5 months (range 5 to 53 months). Immunohistochemical analysis of tissue c-FLIP expression Sections (4 μm) were deparaffinized, rehydrated, immersed in 3% H2O2 for 10 min and microwaved at 750 W in citrate buffer (pH 6.0) for 15 BIBW2992 min. Tissue sections were then blocked for 20 min with normal rabbit serum and incubated overnight at 4°C with rabbit anti-human c-FLIP polyclonal antibodies, diluted 1:200(Abcan, UK). Incubation with PBS instead of the primary antibody served as a negative control. After washing

twice with PBS for 2 min each, immunostaining was performed using the standard S-P technique (Beijing Zhongshan Bio., China) and visualized with diaminobenzidine tetrahydrochloride solution. Staining was assessed blindly by one observer. A minimum of five click here randomly selected fields (200×) were examined, with a mean of 1500 cells counted throughout the whole ASP2215 cost section. The labeling index was defined as the percentage of neoplastic cells with clear cytoplasmic immunoreactivity of the total number of neoplastic cells counted. The threshold for c-FLIP positivity was 10%. The intensity of staining was scored as 0: achromatic, 1: light yellow, 2: yellow, 3: brown.
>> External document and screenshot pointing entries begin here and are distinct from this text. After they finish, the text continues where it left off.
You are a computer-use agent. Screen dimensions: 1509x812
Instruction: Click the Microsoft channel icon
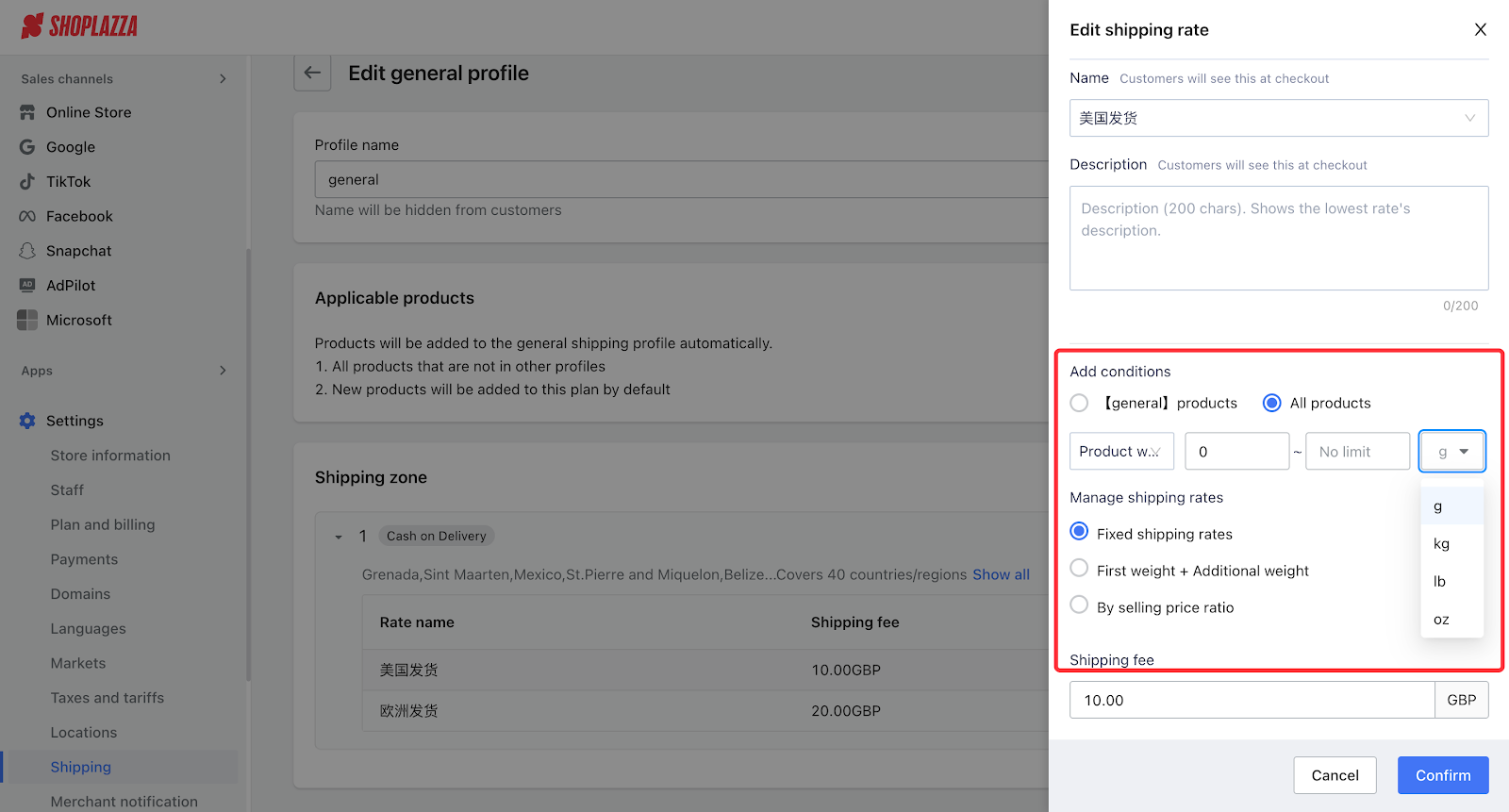(27, 320)
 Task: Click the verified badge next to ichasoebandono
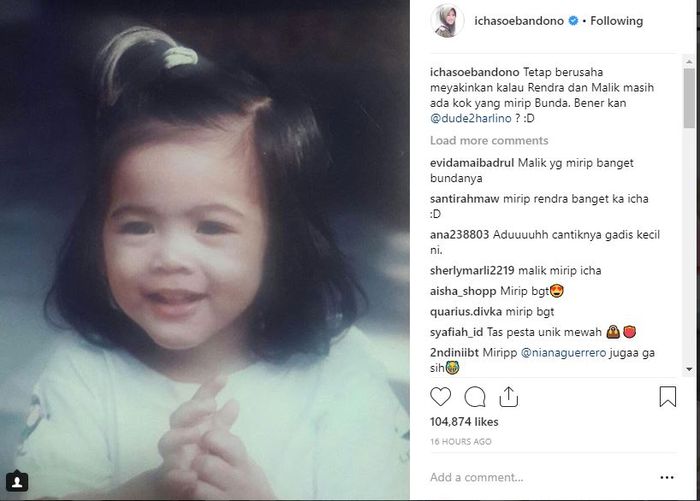[573, 21]
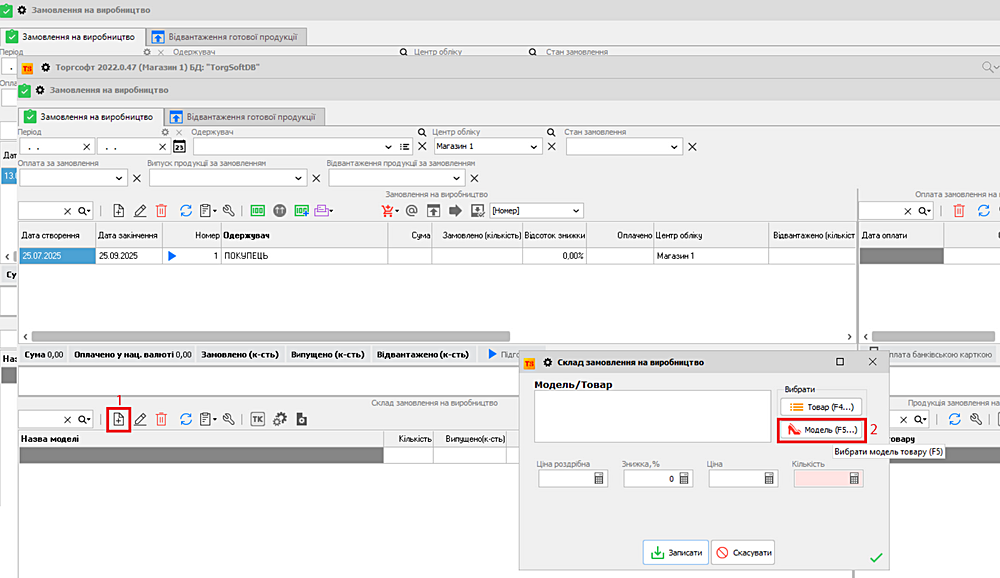Image resolution: width=1000 pixels, height=578 pixels.
Task: Click Модель (F5...) button
Action: [820, 430]
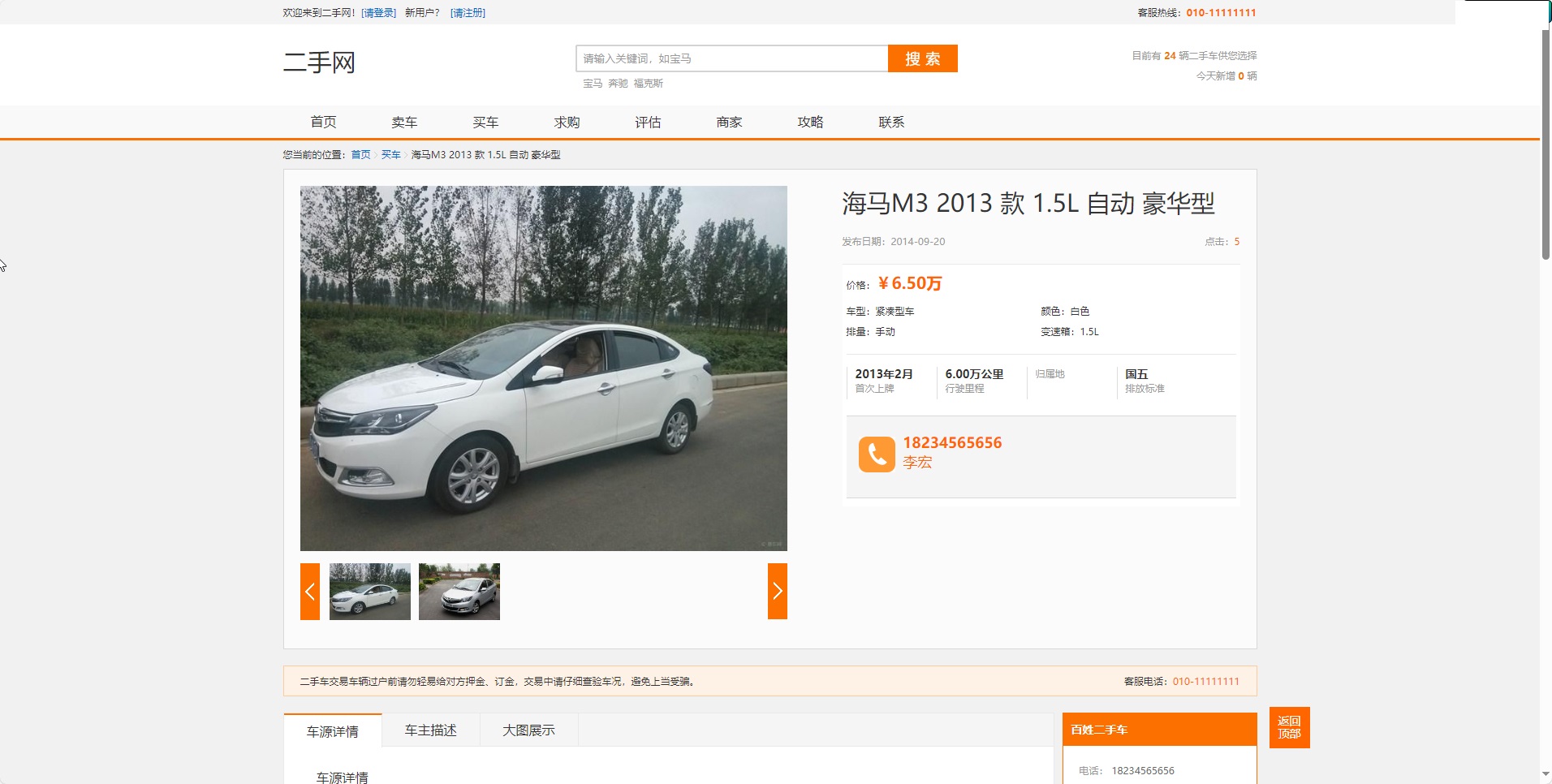
Task: Select the white car thumbnail
Action: 370,592
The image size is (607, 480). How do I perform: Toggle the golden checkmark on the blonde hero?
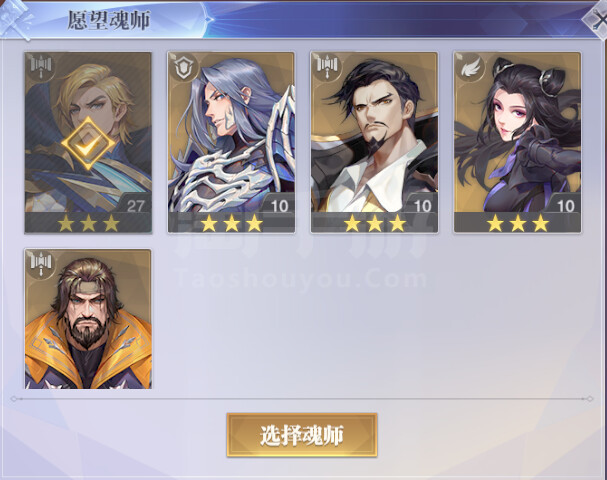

Construction of RNAi vectors According the sequence of the c-FLIP mRNA, the siRNA oligonucleotides

were designed and synthesized to the targeted RNAi regions at 526~544, 1164~1182, 1305~1323 nt. Bgl II and Hind III sites were respectively generated at the 5′ and 3′ ends of the templates (as shown below). si-526: 5′-CCC GGAGCAGGGACAAGTTACA TTCAAGAGA TGTAACTTGTCCCTGCTCC TTTTTGGAAA-3′ (Forward); 5′-TTTCCAAAAA GGAGCAGGGACAAGTTACA TCTCTTGAA TGTAACTTGTCCCTGCTCC GGG-3′ (Back). si-1164: 5′-CCC GCGAGGGCTGTGCACAGTT TTCAAGAGA AACTGTGCACAGCCCTCGC TTTTTGGAAA-3′ (Forward); 5′-TTTCCAAAAA GCGAGGGCTGTGCACAGTT

TCTCTTGAA AACTGTGCACAGCCCTCGC GGG-3′ (Back). si-1305: 5′-CCC ACGCCCACTCCTGGATCTT TTCAAGAGA AAGATCCAGGAGTGGGCGT TTTTTGGAAA-3′ (Forward); 5′-TTTCCAAAAA ACGCCCACTCCTGGATCTT TCTCTTGAA AAGATCCAGGAGTGGGCGT GGG-3′ (Back). These above siRNA-encoding complementary single-stranded oligonucleotides were hybridized to give Bgl II- and Hind Lck III-compatible overhangs, and then ligated into pSuper (linked overnight at 16°C). After E. Coli, DH5α, transfected by the recombinant vectors, the positive clones were selected. With positive plasmids, the sequences were checked by sequencing a PCR-amplified region containing the oligonucleotides. The recombinant plasmids were named as pSuper-Si1, pSuper-Si2, pSuper-Si3 and pSuper-Neg(no target segment inserted), respectively. siRNA transfections HCC cell line, 7721, showed stronger staining intensity (results not shown), and was used as the target cell for the following study. 7721 cells were cultured in RPMI1640(Invitrogen, USA) containing 10% fetal bovine serum(FBS), and maintained in a humidified 37°C incubator with 5% CO2 by routine passage every 3 days or as needed.